§ Directive:
Format all of the following rows as a JSON list of strings, with one string per line and blank lines omitted.

(Rows on finding words and elements)
——
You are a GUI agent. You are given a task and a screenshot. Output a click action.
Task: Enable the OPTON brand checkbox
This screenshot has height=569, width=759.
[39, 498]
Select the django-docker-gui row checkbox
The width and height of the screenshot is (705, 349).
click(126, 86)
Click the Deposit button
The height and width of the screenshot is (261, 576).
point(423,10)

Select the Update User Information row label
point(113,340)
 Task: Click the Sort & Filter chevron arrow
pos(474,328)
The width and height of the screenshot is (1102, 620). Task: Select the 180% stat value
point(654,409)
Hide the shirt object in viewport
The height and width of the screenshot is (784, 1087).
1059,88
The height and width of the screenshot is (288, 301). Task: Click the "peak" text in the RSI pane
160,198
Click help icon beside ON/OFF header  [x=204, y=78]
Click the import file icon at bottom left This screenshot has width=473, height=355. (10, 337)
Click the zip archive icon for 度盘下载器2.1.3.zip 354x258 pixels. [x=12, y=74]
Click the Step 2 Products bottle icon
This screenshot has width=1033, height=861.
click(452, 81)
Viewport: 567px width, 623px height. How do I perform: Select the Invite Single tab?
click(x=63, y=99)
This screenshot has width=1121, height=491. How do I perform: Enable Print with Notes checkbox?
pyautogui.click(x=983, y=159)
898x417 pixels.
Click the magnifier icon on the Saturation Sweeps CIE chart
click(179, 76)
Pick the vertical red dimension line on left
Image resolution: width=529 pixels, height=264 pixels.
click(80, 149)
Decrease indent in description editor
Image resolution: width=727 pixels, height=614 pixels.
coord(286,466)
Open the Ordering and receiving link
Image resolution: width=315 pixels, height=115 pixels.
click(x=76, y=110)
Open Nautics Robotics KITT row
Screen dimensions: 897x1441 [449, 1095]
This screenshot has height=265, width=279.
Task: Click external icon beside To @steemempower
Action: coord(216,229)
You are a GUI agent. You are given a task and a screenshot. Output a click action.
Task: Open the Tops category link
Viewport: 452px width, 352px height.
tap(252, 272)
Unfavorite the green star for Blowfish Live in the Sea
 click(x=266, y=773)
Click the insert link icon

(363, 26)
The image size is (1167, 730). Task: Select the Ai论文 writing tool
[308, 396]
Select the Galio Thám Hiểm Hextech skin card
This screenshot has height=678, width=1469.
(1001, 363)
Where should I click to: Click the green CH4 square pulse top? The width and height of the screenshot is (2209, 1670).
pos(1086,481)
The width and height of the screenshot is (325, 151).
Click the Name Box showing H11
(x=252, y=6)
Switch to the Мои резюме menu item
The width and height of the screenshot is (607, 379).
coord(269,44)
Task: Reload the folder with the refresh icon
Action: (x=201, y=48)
——
§ Response:
[
  "You are a GUI agent. You are given a task and a screenshot. Output a click action.",
  "Task: Enable the OPTON brand checkbox",
  "This screenshot has height=569, width=759.",
  "[39, 498]",
  "Select the django-docker-gui row checkbox",
  "The width and height of the screenshot is (705, 349).",
  "click(126, 86)",
  "Click the Deposit button",
  "The height and width of the screenshot is (261, 576).",
  "point(423,10)",
  "Select the Update User Information row label",
  "point(113,340)",
  " Task: Click the Sort & Filter chevron arrow",
  "pos(474,328)",
  "The width and height of the screenshot is (1102, 620). Task: Select the 180% stat value",
  "point(654,409)",
  "Hide the shirt object in viewport",
  "The height and width of the screenshot is (784, 1087).",
  "1059,88",
  "The height and width of the screenshot is (288, 301). Task: Click the \"peak\" text in the RSI pane",
  "160,198",
  "Click help icon beside ON/OFF header  [x=204, y=78]",
  "Click the import file icon at bottom left This screenshot has width=473, height=355. (10, 337)",
  "Click the zip archive icon for 度盘下载器2.1.3.zip 354x258 pixels. [x=12, y=74]",
  "Click the Step 2 Products bottle icon",
  "This screenshot has width=1033, height=861.",
  "click(452, 81)",
  "Viewport: 567px width, 623px height. How do I perform: Select the Invite Single tab?",
  "click(x=63, y=99)",
  "This screenshot has width=1121, height=491. How do I perform: Enable Print with Notes checkbox?",
  "pyautogui.click(x=983, y=159)",
  "898x417 pixels.",
  "Click the magnifier icon on the Saturation Sweeps CIE chart",
  "click(179, 76)",
  "Pick the vertical red dimension line on left",
  "Image resolution: width=529 pixels, height=264 pixels.",
  "click(80, 149)",
  "Decrease indent in description editor",
  "Image resolution: width=727 pixels, height=614 pixels.",
  "coord(286,466)",
  "Open the Ordering and receiving link",
  "Image resolution: width=315 pixels, height=115 pixels.",
  "click(x=76, y=110)",
  "Open Nautics Robotics KITT row",
  "Screen dimensions: 897x1441 [449, 1095]",
  "This screenshot has height=265, width=279.",
  "Task: Click external icon beside To @steemempower",
  "Action: coord(216,229)",
  "You are a GUI agent. You are given a task and a screenshot. Output a click action.",
  "Task: Open the Tops category link",
  "Viewport: 452px width, 352px height.",
  "tap(252, 272)",
  "Unfavorite the green star for Blowfish Live in the Sea",
  " click(x=266, y=773)",
  "Click the insert link icon",
  "(363, 26)",
  "The image size is (1167, 730). Task: Select the Ai论文 writing tool",
  "[308, 396]",
  "Select the Galio Thám Hiểm Hextech skin card",
  "This screenshot has height=678, width=1469.",
  "(1001, 363)",
  "Where should I click to: Click the green CH4 square pulse top? The width and height of the screenshot is (2209, 1670).",
  "pos(1086,481)",
  "The width and height of the screenshot is (325, 151).",
  "Click the Name Box showing H11",
  "(x=252, y=6)",
  "Switch to the Мои резюме menu item",
  "The width and height of the screenshot is (607, 379).",
  "coord(269,44)",
  "Task: Reload the folder with the refresh icon",
  "Action: (x=201, y=48)"
]